The Miami Herald: Jackson Health System projects a financial surplus for 2013, approves UM deal

The Miami Herald

Jackson Health System, long in the red, is projecting a net surplus next fiscal year of $35 million — money the public hospitals badly need to pay off bills and start making facility improvements.Altogether, with the help of county bond money, Jackson leaders hope to plow $63 million into capital improvements in the fiscal year that starts Oct. 1. That would be a major change after years of delaying maintenance and upgrades because the system was losing money.“That $35 million surplus is the biggest headline,” Chief Executive Carlos Migoya said Thursday. “We haven’t had a surplus since 2008.”

Migoya’s team is basing the proposed budget on projections that the system will receive about the same amount of patient revenue next year as it did this year, reversing several years of declining revenue.

“We’re also looking at significant improvements in productivity,” said Chief Financial Officer Mark Knight. The proposed budget, which must be approved by the County Commission next month, projects cuts of $110 million in expenses, including $95 million in salaries and benefits as the system increases use of a flexible-staffing system of part-time workers. The flexible system was put in place after layoffs at Jackson in May.

Martha Baker, head of SEIU Local 1991 representing nurses and other healthcare professionals, said a union efficiency task force has identified at least $15 million in efficiencies which, if accepted by Jackson management, would trigger more compensation for workers. Migoya said his team was analyzing the union’s proposals.

At its monthly committee day Thursday, Jackson’s board also heard that the system finished July with a surplus of $550,000, the fifth straight month of positive results. The surplus consisted almost entirely of a one-time payment of $466,000 from the county in bond proceeds. Jackson finished the month with 13 days of cash on hand.

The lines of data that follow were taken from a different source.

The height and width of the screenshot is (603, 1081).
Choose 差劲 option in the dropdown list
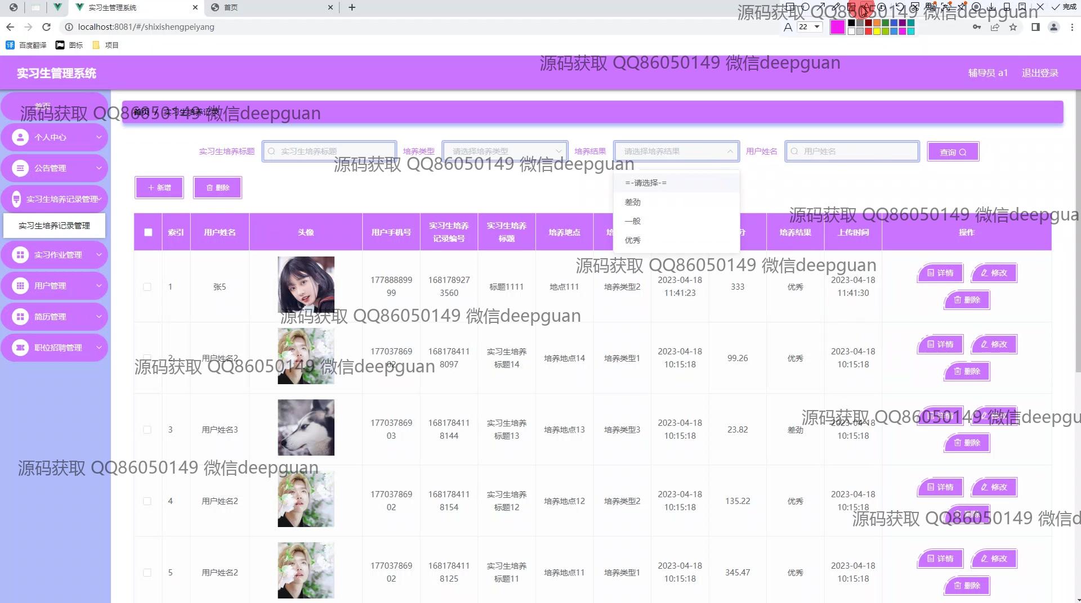[x=632, y=202]
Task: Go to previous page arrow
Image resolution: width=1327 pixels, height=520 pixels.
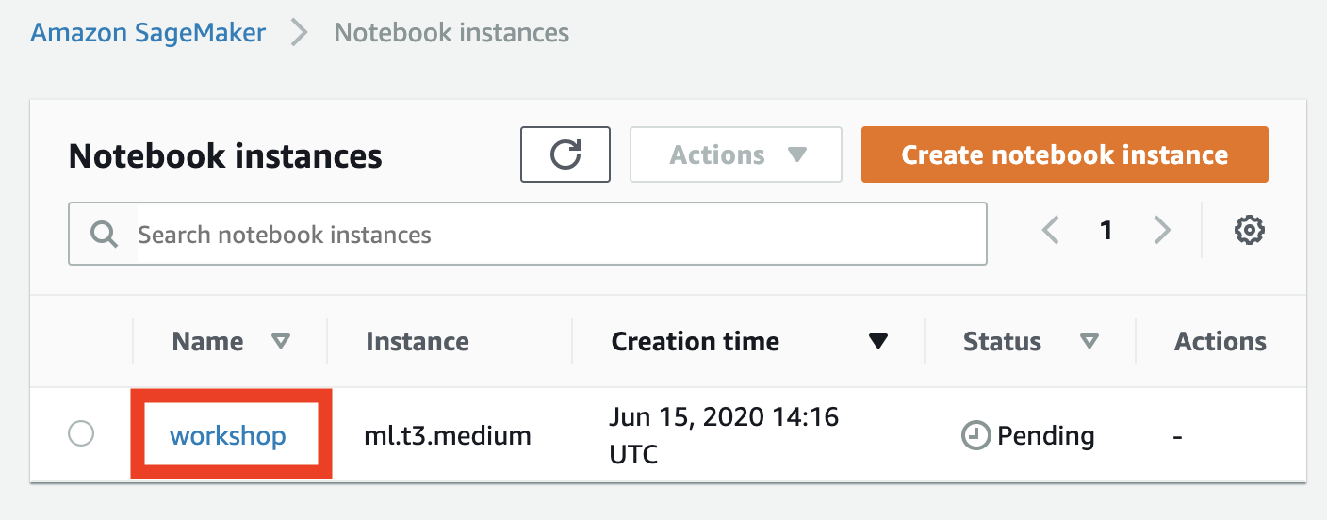Action: pos(1051,230)
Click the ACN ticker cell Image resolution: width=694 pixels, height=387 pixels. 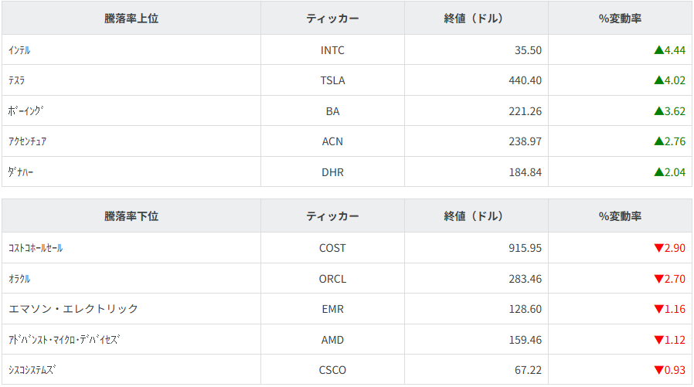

Migoya said the system continued to improve in payments to vendors, reducing accounts payable in July by $18 million to $162 million, the lowest level in at least two years.

In other business, the board unanimously approved an annual operating agreement with the University of Miami. Terms of the agreement, which had generated heated public discussion in the past, were accepted with little public discussion on Thursday, after board members were briefed individually in private sessions with Chief Strategy Officer Jeffrey Crudele.

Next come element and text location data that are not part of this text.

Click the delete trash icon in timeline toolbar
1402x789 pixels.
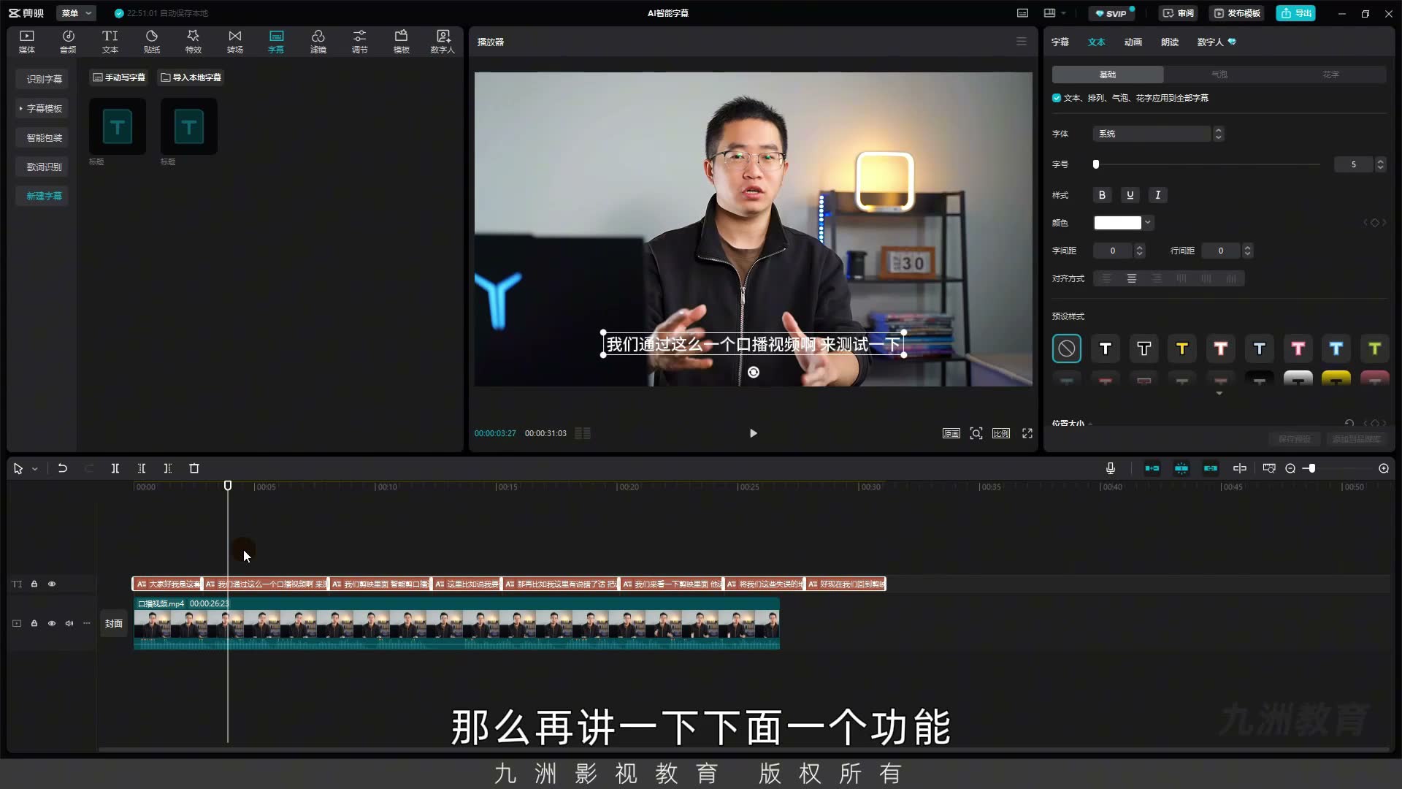click(x=194, y=468)
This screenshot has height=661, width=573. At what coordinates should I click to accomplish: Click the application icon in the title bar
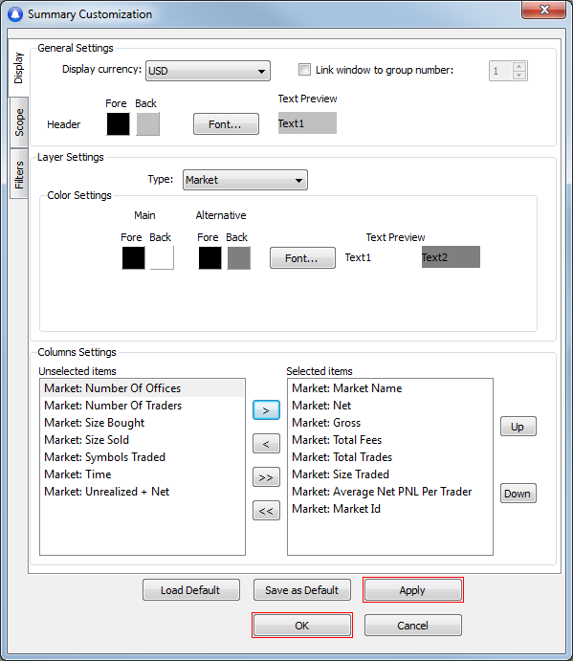[x=15, y=14]
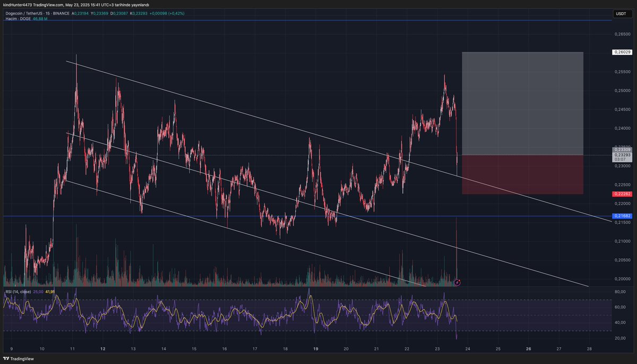Click the red risk zone of the position tool
637x364 pixels.
click(x=523, y=175)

The agreement uses the same numbers that were set out in a “memorandum of understanding” in late May: A base payment of $99.5 million to UM, plus monthly “transition payments” of $3.6 million through at least November.

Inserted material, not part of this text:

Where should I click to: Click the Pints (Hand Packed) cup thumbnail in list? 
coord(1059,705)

Crudele called the 53-page agreement “a roadmap for change.” The agreement does not deal with Jackson’s main objectives for a new relationship with UM: paying for services at market-based rates and hiring or leasing UM doctors. Those are still being negotiated. The previous agreement had consisted of a lump sum payment from Jackson to UM to pay for doctors and other services.

Steven Falcone, the UM physician leading the negotiations, said in a prepared statement that UM was “pleased and honored … to strengthen our longstanding relationship with Jackson. … We still have work to do — including identifying ways to deliver care as efficiently as possible while maintaining the highest quality — but all good relationships take work.”

The board also approved by a 5-1 vote a $1.15 million contract with the Weinbach Group for three years of marketing and advertising, despite several board members saying the group had presented a poor proposal for an advertising campaign.

The lone no vote came from Michael Bileca, who decried the selection process, which he thought limited the firms that bid for the contract.

“We fish in a very small pond,” he said for a marketing campaign that was of “critical importance” to rebranding Jackson, which has lost $419 million the past three fiscal years.